To subscribe to “iLook China”, look for the “Subscribe” button at the top of the screen in the menu bar, click on it then follow directions.


China’s Expressway Dilemma and the Solution – Part 1/2

August 9, 2011

China may not know what it is getting itself into by copying the U.S. as far as linking all of its cities with Expressways.

About a year and a half ago, Shanghaiist reported that China had more than doubled the length of China’s expressway system.  Shanghaiist said, “It’s so long, in fact, that it should soon overtake the interstate highway system of the United tates as the world’s longest.”

China’s road building frenzy is linked to the same goal that includes having a population ratio between urban and rural areas that already exists in Europe and the US, which may create the largest consumer driven middle class in the world.

In addition, there is the parallel frenzy of multinational fast food corporations such as McDonalds, Pizza Hut, Starbucks and KFC opening thousands of fast food outlets in China.

In fact, China is quickly becoming another automobile, consumer driven culture similar to the United States, but it may not be a good idea to become a duplicate copy of the U.S.


China has a plan but the United States does not.

If you click on this link and study the chart from the U.S. Energy Information Administration, you will discover what China’s future fate may be and that fate, if it becomes a fact, will lead China into wars such as the two the US is fighting in Iraq and Afghanistan.
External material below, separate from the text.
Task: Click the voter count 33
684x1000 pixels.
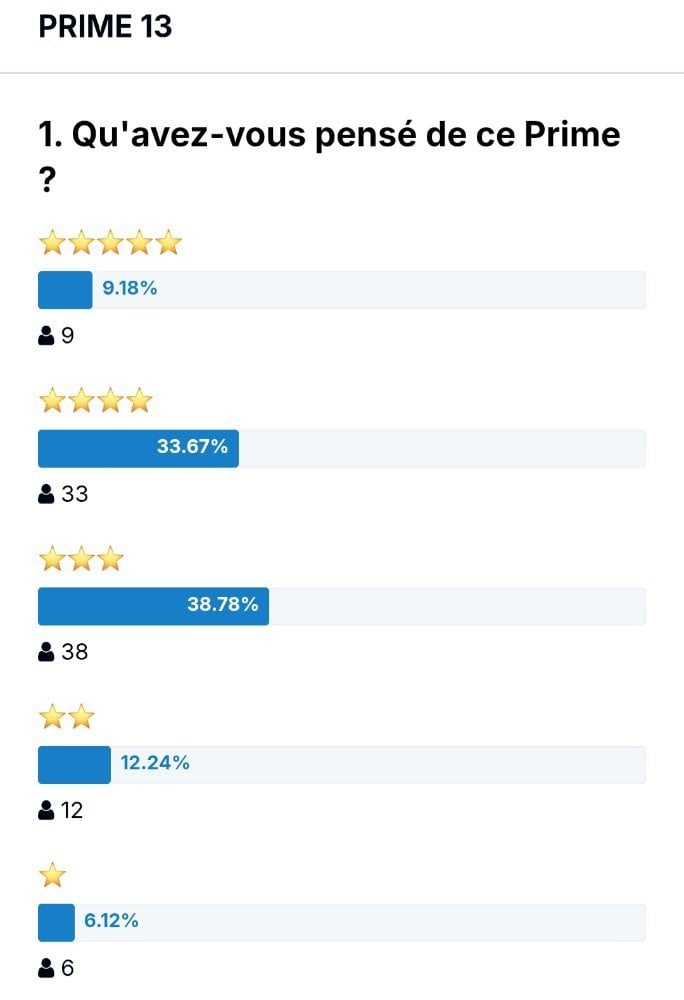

Due to U.S. imports of crude oil and petroleum products, America’s national interest and economy are linked to countries that supply oil to the US.

In January 2010, the Center for American Progress reported that Oil Dependence is a Dangerous Habit, and said, “The United States is spending approximately $1 billion a day overseas on oil instead of investing the funds at home, where our economy sorely needs it. Burning oil that exacerbates global warming also poses serious threats to our national security and the world’s security.”

Yet, there is little to no sign that the U.S. government is moving to break its addiction to foreign oil. Instead, the partnership between America’s federal government and big oil appears stronger than ever.

If China continues down the same expressway toward a consumer car culture that mimics the US, it too may face a similar fate with a middle class addicted to gas and diesel powered cars and trucks.

However, Shai Agassi’s Better Place, a company that had its start in California, offers a solution.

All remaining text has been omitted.